Sur le caractère proportionné des mesures autorisées :
M. et Mme [P] font valoir que les mesures demandées seraient disproportionnées.
L'ordonnance a autorisé le commissaire de justice à se faire remettre et/ou rechercher tous documents échangés à partir du 1er janvier 2022 entre, d'une part, M. ou Mme [P] et, d'autre part, le personnel salarié et/ou les mandataires d'une société dépendant de l'enseigne U ou du groupe Posier, ou comportant les mots clés 'changement d'enseigne', ou 'fraude', ou 'cession de titres', ou 'cession des actifs', ou 'secret', ou 'confidentiel', ou 'plan de cession', ou 'fonds de commerce', ou 'enseigne U' ou 'location gérance', ou 'Posier', 'promesse de cession', ou 'lettre d'intention', ou 'promesse de vente', ou 'droit de préférence',
Les auteurs ou destinataires des messages ainsi recherchés n'étaient pas spécifiés, la notion de personne ou salarié d'une société dépendant de l'enseigne U ou du groupe Posier ne permettant pas leur identification. La teneur de cette mesure impliquait nécessairement que le commissaire de justice fasse une analyse des liens pouvant exister entre les interlocuteurs des messages et des personnes morales qu'il devait également identifier par une analyse de la notion de dépendance de l'enseigne U ou d'appartenance au groupe Posier. Cette détermination nécessitait l'appréciation d'éléments de fait et d'éléments juridiques qui dépassent les prévisions des dispositions de l'article 145 du code de procédure civile.
Ce seul motif suffit à ordonner la rétractation de l'ordonnance du 19 avril 2024 et à confirmer sur ce point l'ordonnance dont appel.
Les mots clés désignés comme autre mode de recherche changement d'enseigne', ou 'fraude', ou 'cession de titres', ou 'cession des actifs', ou 'secret', ou 'confidentiel', ou 'plan de cession', ou 'fonds de commerce', ou 'location gérance', 'promesse de cession', ou 'lettre d'intention', ou 'promesse de vente', ou 'droit de préférence' étaient insuffisamment précis, pour permettre de limiter les investigations aux documents pertinents.

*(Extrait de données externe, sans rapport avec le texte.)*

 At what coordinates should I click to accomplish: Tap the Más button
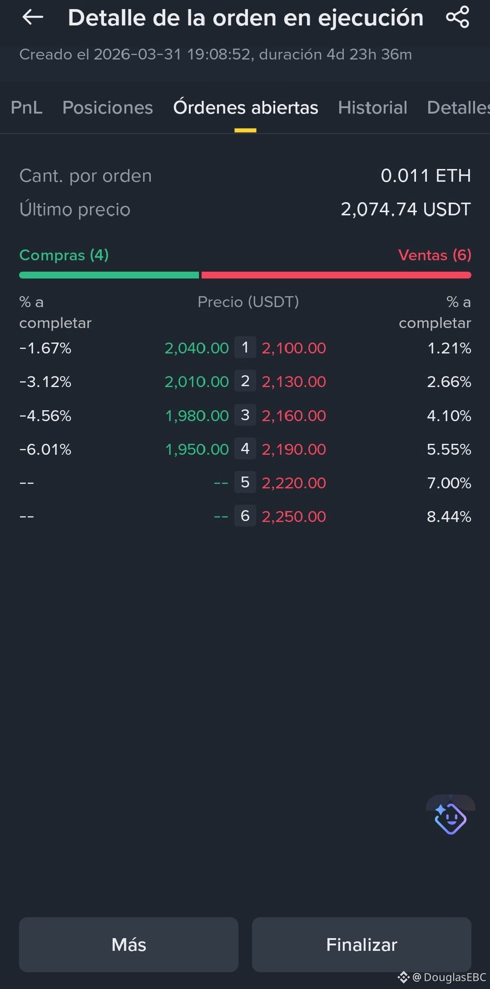tap(129, 944)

L'étendue de la mission confiée au commissaire de justice était disprotionnée à l'objectif poursuivi.
De ce seul chef il y a également lieu de rétracter l'ordonnance sur requête et de confirmer par motifs substitués l'ordonnance dont appel en ce qu'elle a ordonné cette rétractation.
La mesure a été autorisée au domicile personnel de M. et Mme [P]. Aucune limitation d'horaire ou de jour n'a été prévue. La seule précision de l'ordonnance en ce sens ne vise que le cas où le commissaire de justice devrait poursuivre ses investigations sur une autre journée.

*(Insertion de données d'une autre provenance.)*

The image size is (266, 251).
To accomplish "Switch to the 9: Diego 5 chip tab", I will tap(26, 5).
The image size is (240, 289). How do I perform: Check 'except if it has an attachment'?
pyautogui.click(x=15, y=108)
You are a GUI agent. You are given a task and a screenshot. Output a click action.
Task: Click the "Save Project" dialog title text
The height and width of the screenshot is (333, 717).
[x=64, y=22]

En n'apportant aucune limite de temps aux opérations qui devaient être menées au domicile de particuliers, l'ordonnance a porté une atteinte disproportionnée aux droits des personnes visées.
Ce seul motif suffit également, en soi, à rétracter l'ordonnance sur requête et à confirmer par motifs substitués l'ordonnance de référé qui l'a rétractée.
En tout état de cause, ces éléments, pris dans leur ensemble, justifient également cette rétractation.
L'ordonnance sera également confirmée en ce qu'elle a prévu les conséquences de la rétractation et la restitution des pièces.
Sur les frais et dépens :
Il y a lieu de condamner les sociétés ITM aux dépens d'appel et à payer à M. et Mme [P] la somme globale de 5.000 euros au titre des dispositions de l'article 700 du code de procédure civile.
PAR CES MOTIFS :
La cour :
- Infirme l'ordonnance du 25 novembre 2024 en ce qu'elle a :
- Constaté l'incompétence materielle du président du tribunal judiciaire de Brest,
- Confirme l'ordonnance du 25 novembre 2024 pour le surplus,
Statuant à nouveau et y ajoutant :
- Rejette les autres demandes des parties,
- Condamne les société ITM Entreprises, ITM Alimentaire Ouest et ITM Alimentaire International à payer à M. [P] et Mme [L], son épouse, la somme globale de 5.000 euros au titre des dispositions de l'article 700 du code de procédure civile,
- Condamne les société ITM Entreprises, ITM Alimentaire Ouest et ITM Alimentaire International aux dépens d'appel.